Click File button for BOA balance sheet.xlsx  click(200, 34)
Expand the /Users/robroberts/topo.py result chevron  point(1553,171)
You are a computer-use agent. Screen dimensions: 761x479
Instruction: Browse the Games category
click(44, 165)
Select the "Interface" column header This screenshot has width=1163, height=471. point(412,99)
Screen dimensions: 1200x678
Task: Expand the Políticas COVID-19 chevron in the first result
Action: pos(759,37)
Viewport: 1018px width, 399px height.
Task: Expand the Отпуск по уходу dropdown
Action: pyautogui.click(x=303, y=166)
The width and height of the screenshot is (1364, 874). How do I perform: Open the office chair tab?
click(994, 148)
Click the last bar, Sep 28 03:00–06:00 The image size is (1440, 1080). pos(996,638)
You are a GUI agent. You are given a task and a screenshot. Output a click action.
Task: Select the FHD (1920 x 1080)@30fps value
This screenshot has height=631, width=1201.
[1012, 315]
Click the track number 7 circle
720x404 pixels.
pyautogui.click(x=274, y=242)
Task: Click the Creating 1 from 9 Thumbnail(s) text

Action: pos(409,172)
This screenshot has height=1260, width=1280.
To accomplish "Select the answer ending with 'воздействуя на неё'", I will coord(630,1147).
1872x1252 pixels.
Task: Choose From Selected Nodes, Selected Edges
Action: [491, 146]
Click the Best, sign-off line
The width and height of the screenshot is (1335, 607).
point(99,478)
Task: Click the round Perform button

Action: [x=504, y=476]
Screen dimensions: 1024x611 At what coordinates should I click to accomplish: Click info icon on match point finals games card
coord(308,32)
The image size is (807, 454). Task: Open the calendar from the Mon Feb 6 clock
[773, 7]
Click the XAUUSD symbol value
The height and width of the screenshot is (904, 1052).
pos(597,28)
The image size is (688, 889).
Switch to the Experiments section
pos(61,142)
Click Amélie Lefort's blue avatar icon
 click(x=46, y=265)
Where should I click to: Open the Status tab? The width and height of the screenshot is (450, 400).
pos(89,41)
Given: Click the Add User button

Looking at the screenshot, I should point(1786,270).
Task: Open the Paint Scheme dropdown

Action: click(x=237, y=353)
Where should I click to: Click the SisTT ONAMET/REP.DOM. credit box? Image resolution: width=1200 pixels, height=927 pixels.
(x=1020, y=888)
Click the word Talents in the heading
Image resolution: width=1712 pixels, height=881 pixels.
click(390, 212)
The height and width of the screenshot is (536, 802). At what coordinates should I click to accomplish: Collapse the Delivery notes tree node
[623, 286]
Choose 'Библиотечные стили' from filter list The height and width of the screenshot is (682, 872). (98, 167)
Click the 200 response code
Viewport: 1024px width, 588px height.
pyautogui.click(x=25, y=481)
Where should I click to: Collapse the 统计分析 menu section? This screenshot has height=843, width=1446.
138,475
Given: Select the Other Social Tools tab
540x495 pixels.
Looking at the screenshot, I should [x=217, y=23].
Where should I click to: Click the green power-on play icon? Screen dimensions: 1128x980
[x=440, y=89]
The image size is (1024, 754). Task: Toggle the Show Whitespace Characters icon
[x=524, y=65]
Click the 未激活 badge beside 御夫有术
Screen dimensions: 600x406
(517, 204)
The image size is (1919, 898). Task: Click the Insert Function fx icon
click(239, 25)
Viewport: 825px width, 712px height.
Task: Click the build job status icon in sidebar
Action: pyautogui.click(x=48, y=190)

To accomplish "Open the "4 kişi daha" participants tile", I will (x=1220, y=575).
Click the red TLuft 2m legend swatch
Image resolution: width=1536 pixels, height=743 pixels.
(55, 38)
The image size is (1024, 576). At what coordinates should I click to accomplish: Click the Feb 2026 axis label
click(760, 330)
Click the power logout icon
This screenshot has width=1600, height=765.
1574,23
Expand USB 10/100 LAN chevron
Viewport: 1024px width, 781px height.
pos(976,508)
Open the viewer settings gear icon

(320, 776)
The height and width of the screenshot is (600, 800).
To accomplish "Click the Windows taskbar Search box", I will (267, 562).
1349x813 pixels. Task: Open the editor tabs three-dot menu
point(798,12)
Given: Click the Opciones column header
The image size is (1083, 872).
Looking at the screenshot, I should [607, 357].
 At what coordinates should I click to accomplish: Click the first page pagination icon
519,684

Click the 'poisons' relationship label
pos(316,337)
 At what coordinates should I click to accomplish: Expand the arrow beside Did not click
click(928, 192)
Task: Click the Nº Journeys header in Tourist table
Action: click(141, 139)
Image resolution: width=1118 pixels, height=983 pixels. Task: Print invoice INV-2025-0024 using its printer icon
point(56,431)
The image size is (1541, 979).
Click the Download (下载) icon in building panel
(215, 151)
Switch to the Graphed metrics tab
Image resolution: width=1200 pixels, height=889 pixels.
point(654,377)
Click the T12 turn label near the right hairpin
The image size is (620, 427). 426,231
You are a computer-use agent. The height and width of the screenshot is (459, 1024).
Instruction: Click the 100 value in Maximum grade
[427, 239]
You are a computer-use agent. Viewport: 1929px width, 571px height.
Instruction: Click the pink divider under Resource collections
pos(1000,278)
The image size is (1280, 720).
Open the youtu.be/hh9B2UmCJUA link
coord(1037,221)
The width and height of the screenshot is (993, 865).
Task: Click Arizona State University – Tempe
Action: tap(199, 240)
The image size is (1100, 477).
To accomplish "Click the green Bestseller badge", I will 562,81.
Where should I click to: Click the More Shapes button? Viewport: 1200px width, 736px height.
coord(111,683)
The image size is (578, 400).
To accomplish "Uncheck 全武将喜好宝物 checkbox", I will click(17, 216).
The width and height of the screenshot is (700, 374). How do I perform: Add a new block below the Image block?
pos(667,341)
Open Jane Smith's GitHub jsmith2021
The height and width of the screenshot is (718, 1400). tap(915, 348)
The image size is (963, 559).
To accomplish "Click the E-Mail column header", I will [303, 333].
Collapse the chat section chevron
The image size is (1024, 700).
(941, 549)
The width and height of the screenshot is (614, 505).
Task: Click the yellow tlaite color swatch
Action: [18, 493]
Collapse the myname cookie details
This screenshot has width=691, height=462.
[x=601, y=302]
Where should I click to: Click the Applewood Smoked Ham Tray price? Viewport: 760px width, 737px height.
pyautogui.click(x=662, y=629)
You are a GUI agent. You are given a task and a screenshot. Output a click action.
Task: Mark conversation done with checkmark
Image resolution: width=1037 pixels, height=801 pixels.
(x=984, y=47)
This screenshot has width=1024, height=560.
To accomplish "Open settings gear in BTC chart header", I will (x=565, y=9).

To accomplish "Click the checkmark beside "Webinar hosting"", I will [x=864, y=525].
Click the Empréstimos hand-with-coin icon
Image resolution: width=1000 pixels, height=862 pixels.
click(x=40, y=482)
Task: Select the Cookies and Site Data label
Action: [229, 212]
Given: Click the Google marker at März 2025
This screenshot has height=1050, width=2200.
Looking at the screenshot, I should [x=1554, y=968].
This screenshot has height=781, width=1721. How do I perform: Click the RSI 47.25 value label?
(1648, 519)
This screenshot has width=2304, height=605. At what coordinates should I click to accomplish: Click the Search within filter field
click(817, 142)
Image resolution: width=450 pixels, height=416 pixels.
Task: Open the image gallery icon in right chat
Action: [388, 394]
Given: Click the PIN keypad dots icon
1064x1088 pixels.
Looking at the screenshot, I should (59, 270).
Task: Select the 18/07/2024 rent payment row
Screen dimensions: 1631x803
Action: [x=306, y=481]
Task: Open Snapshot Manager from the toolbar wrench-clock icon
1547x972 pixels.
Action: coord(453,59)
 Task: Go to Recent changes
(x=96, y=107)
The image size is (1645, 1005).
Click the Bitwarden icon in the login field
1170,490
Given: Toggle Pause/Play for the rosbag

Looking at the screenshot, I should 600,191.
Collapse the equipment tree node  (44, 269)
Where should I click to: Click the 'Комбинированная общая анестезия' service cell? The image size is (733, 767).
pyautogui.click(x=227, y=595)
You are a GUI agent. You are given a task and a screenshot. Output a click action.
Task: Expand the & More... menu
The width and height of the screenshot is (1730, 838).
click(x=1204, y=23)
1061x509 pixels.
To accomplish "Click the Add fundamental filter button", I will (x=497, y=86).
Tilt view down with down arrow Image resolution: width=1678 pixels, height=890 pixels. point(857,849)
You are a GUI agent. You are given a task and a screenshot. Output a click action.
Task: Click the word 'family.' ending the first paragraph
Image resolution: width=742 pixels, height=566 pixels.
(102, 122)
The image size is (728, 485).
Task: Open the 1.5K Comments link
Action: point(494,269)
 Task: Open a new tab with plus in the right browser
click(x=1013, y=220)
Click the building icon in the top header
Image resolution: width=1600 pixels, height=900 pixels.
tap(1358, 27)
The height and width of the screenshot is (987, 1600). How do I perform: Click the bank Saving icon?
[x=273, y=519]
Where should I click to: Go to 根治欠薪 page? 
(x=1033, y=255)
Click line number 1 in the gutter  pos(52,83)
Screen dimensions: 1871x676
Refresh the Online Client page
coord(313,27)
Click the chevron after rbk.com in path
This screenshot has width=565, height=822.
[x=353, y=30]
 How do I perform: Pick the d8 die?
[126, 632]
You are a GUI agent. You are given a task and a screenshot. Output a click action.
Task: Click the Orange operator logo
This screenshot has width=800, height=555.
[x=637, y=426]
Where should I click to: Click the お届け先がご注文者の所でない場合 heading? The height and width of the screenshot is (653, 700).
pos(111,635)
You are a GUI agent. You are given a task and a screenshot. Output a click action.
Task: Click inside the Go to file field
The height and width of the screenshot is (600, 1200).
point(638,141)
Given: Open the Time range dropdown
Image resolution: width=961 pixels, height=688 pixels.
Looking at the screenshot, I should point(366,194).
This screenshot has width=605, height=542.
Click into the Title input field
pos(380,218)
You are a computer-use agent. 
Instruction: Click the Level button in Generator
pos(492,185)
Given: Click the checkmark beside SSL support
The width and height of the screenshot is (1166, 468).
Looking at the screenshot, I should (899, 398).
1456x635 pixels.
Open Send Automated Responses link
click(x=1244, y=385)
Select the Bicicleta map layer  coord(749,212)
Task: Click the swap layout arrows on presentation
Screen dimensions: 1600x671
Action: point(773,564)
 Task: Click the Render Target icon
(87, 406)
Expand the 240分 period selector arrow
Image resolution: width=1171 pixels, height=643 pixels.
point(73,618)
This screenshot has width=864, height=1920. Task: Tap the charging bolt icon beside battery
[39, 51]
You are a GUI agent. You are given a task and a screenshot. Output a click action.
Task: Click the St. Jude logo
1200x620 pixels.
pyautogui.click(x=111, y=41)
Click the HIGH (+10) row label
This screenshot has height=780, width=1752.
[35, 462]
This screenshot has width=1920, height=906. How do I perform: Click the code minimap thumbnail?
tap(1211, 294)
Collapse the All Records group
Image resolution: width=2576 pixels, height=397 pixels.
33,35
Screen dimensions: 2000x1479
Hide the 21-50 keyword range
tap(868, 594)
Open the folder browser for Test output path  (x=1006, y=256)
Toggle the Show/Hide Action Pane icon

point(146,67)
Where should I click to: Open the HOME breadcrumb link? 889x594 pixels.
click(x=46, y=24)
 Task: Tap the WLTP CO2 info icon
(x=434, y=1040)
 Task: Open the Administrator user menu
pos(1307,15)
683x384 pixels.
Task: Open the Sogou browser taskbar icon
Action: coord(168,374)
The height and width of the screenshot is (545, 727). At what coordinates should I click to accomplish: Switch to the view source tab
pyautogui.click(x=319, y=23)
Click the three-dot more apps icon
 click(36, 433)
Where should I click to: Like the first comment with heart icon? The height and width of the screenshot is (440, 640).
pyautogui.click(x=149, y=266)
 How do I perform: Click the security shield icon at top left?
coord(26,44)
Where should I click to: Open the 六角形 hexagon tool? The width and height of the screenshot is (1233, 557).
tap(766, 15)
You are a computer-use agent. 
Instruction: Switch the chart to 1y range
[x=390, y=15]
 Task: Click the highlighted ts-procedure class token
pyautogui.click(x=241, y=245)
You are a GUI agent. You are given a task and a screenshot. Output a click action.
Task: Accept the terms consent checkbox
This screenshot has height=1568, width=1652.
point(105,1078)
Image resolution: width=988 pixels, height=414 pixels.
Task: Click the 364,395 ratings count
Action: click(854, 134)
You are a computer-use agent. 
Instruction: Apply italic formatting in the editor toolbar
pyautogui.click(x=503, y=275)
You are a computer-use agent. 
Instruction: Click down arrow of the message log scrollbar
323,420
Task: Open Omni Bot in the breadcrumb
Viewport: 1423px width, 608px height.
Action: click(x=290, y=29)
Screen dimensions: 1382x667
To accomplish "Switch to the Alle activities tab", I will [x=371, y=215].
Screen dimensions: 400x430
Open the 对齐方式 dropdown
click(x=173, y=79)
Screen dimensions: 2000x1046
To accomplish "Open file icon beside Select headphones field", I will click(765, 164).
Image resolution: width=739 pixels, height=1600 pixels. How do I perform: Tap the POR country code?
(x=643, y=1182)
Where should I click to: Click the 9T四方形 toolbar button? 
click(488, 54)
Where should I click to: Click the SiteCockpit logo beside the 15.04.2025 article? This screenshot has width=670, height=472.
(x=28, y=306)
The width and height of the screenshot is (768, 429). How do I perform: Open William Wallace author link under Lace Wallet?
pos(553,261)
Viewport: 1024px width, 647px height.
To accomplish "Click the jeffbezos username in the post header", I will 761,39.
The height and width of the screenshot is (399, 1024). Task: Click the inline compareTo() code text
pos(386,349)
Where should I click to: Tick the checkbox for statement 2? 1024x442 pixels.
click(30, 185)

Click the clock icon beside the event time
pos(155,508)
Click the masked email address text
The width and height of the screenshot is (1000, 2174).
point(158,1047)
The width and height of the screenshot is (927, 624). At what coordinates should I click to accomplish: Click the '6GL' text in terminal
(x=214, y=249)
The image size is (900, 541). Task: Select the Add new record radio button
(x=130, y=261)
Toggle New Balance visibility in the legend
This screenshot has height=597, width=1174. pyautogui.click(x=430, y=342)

▶ **Activity**
The answer should hold only the lines from the start of the records above through the line containing "Task: Select the FHD", each set down exactly.

▶ **Task answer**
Click File button for BOA balance sheet.xlsx  click(200, 34)
Expand the /Users/robroberts/topo.py result chevron  point(1553,171)
You are a computer-use agent. Screen dimensions: 761x479
Instruction: Browse the Games category
click(44, 165)
Select the "Interface" column header This screenshot has width=1163, height=471. point(412,99)
Screen dimensions: 1200x678
Task: Expand the Políticas COVID-19 chevron in the first result
Action: pos(759,37)
Viewport: 1018px width, 399px height.
Task: Expand the Отпуск по уходу dropdown
Action: pyautogui.click(x=303, y=166)
The width and height of the screenshot is (1364, 874). How do I perform: Open the office chair tab?
click(994, 148)
Click the last bar, Sep 28 03:00–06:00 The image size is (1440, 1080). pos(996,638)
You are a GUI agent. You are given a task and a screenshot. Output a click action.
Task: Select the FHD (1920 x 1080)@30fps value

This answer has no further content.